Expression vehicles · US-listed
TickerWhy this vehicleSizing logic
SLV / PSLVPhysical silver exposureSmall core
SIL · SILJSilver miners — extreme operating torqueTactical, stops in place
Long SLV / short GLDExpress the ratio view directly, hedging precious-metals betaPair (relative value)
SLV call spreadsDefined-risk upside that caps the −72% tailVia us-options-analyser
▲ Confirmation triggers
  • Gold:silver ratio compresses from elevated levels
  • PV demand surprises to the upside
  • Silver deficit widens
▼ Refutation triggers
  • Gold rolls over
  • Ratio expands (silver lagging)
  • Industrial demand disappoints
Kill switch

If gold itself breaks its primary uptrend — the monetary leg fails — silver’s dual-identity case collapses and the position comes off immediately. Silver does not hold value without gold leading.

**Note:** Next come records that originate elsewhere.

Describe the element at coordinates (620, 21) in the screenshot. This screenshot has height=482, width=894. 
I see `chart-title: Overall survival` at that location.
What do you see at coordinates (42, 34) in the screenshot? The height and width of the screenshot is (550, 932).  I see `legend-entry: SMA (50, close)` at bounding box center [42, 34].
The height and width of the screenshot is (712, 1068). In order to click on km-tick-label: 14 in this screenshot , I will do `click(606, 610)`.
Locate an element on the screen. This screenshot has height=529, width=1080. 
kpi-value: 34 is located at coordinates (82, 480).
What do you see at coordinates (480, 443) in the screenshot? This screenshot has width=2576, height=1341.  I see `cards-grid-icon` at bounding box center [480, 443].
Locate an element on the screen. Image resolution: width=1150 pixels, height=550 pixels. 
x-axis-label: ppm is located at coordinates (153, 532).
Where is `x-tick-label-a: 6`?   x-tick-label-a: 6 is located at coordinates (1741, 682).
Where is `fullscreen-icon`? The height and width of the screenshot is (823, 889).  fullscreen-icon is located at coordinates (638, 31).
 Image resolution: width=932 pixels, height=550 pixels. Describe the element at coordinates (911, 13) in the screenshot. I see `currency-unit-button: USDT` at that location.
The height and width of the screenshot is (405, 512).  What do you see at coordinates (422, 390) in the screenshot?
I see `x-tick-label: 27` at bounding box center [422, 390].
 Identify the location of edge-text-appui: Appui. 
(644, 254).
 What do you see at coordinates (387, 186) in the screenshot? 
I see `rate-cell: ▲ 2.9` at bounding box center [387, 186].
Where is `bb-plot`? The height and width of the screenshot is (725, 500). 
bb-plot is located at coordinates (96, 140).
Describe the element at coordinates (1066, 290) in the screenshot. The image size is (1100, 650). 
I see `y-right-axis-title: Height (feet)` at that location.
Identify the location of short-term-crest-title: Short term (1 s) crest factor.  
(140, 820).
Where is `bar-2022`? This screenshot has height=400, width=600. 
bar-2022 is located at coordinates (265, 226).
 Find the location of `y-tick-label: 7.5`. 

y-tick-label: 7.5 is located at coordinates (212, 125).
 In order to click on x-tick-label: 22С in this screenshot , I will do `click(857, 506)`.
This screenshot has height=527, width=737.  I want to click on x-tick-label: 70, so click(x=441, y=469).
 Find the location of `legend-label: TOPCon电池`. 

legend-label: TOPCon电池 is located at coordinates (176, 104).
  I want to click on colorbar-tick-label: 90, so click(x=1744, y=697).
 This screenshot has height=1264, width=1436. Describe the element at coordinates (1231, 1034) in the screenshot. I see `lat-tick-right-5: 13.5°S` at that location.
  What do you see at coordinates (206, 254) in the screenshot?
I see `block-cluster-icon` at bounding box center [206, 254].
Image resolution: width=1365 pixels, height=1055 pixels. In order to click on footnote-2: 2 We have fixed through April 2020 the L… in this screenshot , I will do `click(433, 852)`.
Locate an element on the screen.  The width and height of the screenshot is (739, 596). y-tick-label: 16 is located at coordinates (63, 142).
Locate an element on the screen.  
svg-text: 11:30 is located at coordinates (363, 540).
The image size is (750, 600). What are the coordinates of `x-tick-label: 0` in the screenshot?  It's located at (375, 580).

Disclaimer. This document is produced by MCH Advisory Services for informational and research purposes only. It does not constitute investment, financial, legal or tax advice, nor an offer or solicitation to buy or sell any security. All comparative instruments referenced are US-listed. Past performance is not a reliable indicator of future results; backtested figures are hypothetical and do not represent the return of any actual account. The author may hold positions in instruments mentioned and is not a registered financial adviser. Conduct your own due diligence and consult a qualified, registered adviser before making any investment decision.

Data & sources. Price history: Alpha Vantage Premium. Macro: US Federal Reserve / FOMC, Trading Economics, CNBC. Commodities: Wood Mackenzie & IEA critical-minerals outlooks; JPMorgan, Goldman Sachs, Bank of America copper research; industry reporting on AI power. All third-party figures paraphrased.